» **YOUR OBJECTIVE**
Put each line of the material below into a numbered list, skipping blank lines and leaving the pictures out.

» **RECORDS TO USE**

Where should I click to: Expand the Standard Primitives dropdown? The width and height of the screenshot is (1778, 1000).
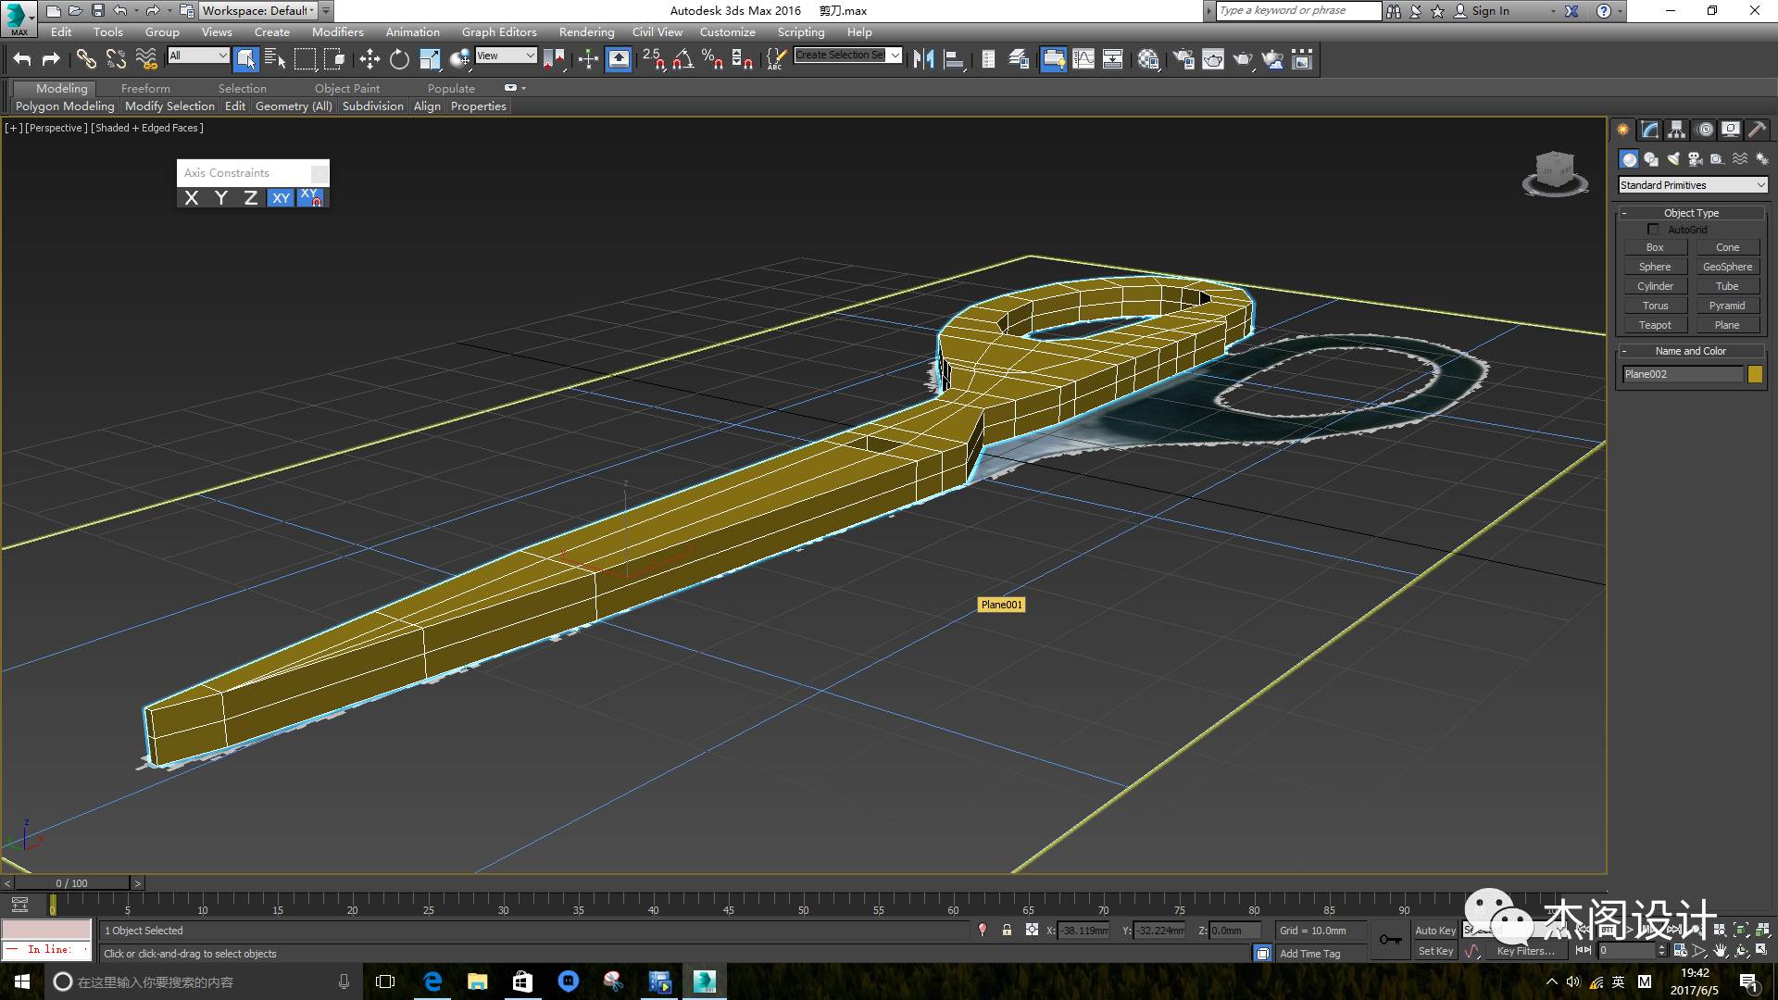click(x=1692, y=185)
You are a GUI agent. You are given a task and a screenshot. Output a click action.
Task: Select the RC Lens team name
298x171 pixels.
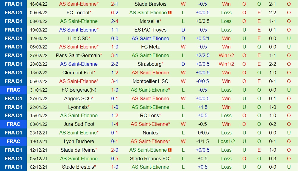pos(149,116)
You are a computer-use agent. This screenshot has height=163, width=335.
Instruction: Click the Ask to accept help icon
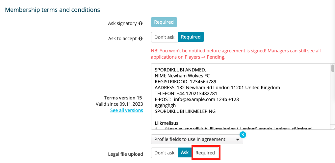141,39
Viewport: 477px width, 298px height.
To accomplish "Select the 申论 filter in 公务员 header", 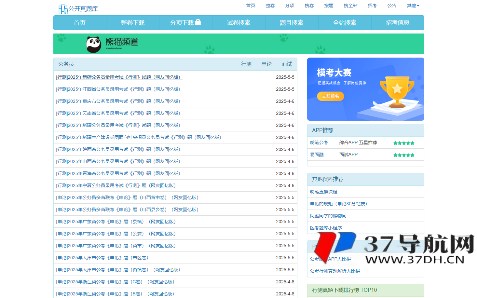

» **FULL OUTPUT**
1. Where should I click to: Expand the Standard Primitives dropdown? The width and height of the screenshot is (1778, 1000).
2. click(x=1692, y=185)
3. You are a GUI agent. You are given a task and a screenshot. Output a click action.
4. Task: Select the RC Lens team name
5. 298x171 pixels.
6. pos(149,116)
7. You are a computer-use agent. This screenshot has height=163, width=335.
8. Instruction: Click the Ask to accept help icon
9. 141,39
10. Viewport: 477px width, 298px height.
11. To accomplish "Select the 申论 filter in 公务员 header", 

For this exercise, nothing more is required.